### Liste des consignes:
**a.** D'après le texte sur la feria de Vista Alegre, quel cartel a le mieux fonctionné ?
**b.** Recopiez, dans le texte sur la feria de Vista Alegre, le passage qui va de « Sauf exceptions (El » jusqu'à « indiscutablement bien construits. ».
**c.** Poursuivez le texte sur la feria de Vista Alegre après sa dernière phrase.

### Texte étudié:
※ ※ ※
Rien de mieux que la réalité pour donner des leçons. La réalité ce furent les gradins désespérément vides de l'arène de Vista Alegre lors de la récente "feria de San Isidro" organisée à Carabanchel par l'empresa Matilla. Les figures, levant les yeux vers les tendidos, ont pu constater l'ampleur des dégâts. Même le cartel qui a le mieux fonctionné (Urdiales, Manzanares, Roca Rey) n'a pas réussi à afficher le no hay billetes (qui n'aurait été qu'une demi-entrée, covid oblige).
Sauf exceptions (El Cordobés, José Tomas en fin de carrière) il a toujours fallu trois figures pour remplir une arène. Il y a un siècle, Joselito et Belmonte toréaient ensemble et en compagnie relevée : El Gallo, Gaona. Mais une autre condition que l'on a eu trop tendance à oublier ces derniers temps est nécessaire. Trois figures oui ... mais aussi des prix raisonnables à la taquilla.
Or avec des tarifs qui étaient le double de ce qu'ils sont à Las Ventas, les aficionados ne se sont pas déplacés jusqu'à Carabanchel malgré des cartels indiscutablement bien construits.
Mais le désastre de Vista Alegre ne sera pas sans effet positif s'il contribue à modérer les cachets qu'exigent les vedettes. Il serait temps que celles-ci, vivant encore dans l'euphorie de leur coup de force victorieux de 2014 contre l'empresa de Séville, prennent conscience de leur responsabilité ... et de leur fragilité. La contemplation du ciment nu mais éloquent des gradins désertés de Carabanchel peut contribuer à les y aider !
※ ※ ※
[Entrées enregistrées]
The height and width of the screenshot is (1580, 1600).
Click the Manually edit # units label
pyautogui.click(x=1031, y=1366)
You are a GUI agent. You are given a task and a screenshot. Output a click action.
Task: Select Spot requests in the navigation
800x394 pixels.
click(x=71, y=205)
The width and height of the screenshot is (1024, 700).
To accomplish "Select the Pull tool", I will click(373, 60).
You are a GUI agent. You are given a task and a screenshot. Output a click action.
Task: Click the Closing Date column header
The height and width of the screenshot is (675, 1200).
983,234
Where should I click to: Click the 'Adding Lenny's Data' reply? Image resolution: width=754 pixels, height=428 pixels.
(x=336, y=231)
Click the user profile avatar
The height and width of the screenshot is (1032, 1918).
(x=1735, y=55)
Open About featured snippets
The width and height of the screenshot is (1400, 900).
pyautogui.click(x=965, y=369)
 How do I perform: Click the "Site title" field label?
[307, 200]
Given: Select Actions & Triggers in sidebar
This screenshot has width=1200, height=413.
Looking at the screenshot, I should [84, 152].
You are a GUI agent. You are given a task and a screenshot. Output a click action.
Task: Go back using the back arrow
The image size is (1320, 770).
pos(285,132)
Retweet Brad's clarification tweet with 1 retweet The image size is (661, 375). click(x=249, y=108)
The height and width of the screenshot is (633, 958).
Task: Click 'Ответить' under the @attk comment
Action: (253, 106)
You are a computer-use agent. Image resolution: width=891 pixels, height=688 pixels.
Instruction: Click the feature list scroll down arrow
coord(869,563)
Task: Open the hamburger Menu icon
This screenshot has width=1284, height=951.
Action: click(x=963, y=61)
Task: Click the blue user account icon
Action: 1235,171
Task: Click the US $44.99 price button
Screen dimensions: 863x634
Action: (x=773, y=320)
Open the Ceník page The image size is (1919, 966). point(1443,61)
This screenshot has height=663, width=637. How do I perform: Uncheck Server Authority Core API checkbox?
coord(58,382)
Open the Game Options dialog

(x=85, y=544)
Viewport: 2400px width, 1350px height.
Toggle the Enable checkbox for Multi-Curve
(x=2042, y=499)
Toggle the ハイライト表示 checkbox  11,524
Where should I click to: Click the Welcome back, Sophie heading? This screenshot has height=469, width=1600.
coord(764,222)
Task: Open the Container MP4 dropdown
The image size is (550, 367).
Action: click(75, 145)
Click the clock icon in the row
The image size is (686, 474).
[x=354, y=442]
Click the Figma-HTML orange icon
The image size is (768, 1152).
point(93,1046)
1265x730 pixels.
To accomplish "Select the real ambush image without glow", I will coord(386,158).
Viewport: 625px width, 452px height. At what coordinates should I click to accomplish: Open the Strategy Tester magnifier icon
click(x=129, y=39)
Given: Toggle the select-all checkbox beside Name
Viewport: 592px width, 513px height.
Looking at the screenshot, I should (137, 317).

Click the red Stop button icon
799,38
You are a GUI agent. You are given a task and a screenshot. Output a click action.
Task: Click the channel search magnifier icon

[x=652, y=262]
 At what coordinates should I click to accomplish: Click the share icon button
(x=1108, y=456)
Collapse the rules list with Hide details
※ ※ ※
### Réponses rédigées:
**a.** Celui d'Urdiales, Manzanares et Roca Rey.

**b.**
Sauf exceptions (El Cordobés, José Tomas en fin de carrière) il a toujours fallu trois figures pour remplir une arène. Il y a un siècle, Joselito et Belmonte toréaient ensemble et en compagnie relevée : El Gallo, Gaona. Mais une autre condition que l'on a eu trop tendance à oublier ces derniers temps est nécessaire. Trois figures oui ... mais aussi des prix raisonnables à la taquilla.
Or avec des tarifs qui étaient le double de ce qu'ils sont à Las Ventas, les aficionados ne se sont pas déplacés jusqu'à Carabanchel malgré des cartels indiscutablement bien construits.

**c.**
Avec des cachets décents pour les toreros et des bénéfices décents pour les organisateurs (qu'ils soient privés ou publics), partout sur la planète taurine on devrait pouvoir assister pour un prix décent à une corrida de figures. Cela a toujours été le cas depuis que la corrida existe et si l'on veut qu'elle reste un spectacle populaire il n'y a pas de raison que les choses ne continuent pas ainsi. Car les corridas de figures, même si elles sont loin d'être toute la tauromachie, ni même toujours sa partie la plus intéressante, en constituent un élément essentiel pour son maintien.
Si ces dernières décennies ont vu un accroissement généralisé des inégalités dans nos sociétés qui s'est traduit par une augmentation démesurée de la richesse des plus riches - et les figures n'ont pas été les dernières à profiter du mouvement - la crise sanitaire que nous venons de traverser va peut-être marquer un changement de cap qu'il serait bon de mettre à profit ...
PS : J'ai réussi à dénicher ce billet sur internet (site Toros de Lidia).
Pour une place équivalente il en coûtera 52 € à Las Ventas, 58 € à Mont-de-Marsan, 76 € à Bayonne, 82 € à Arles et Nîmes et 100 € à Séville.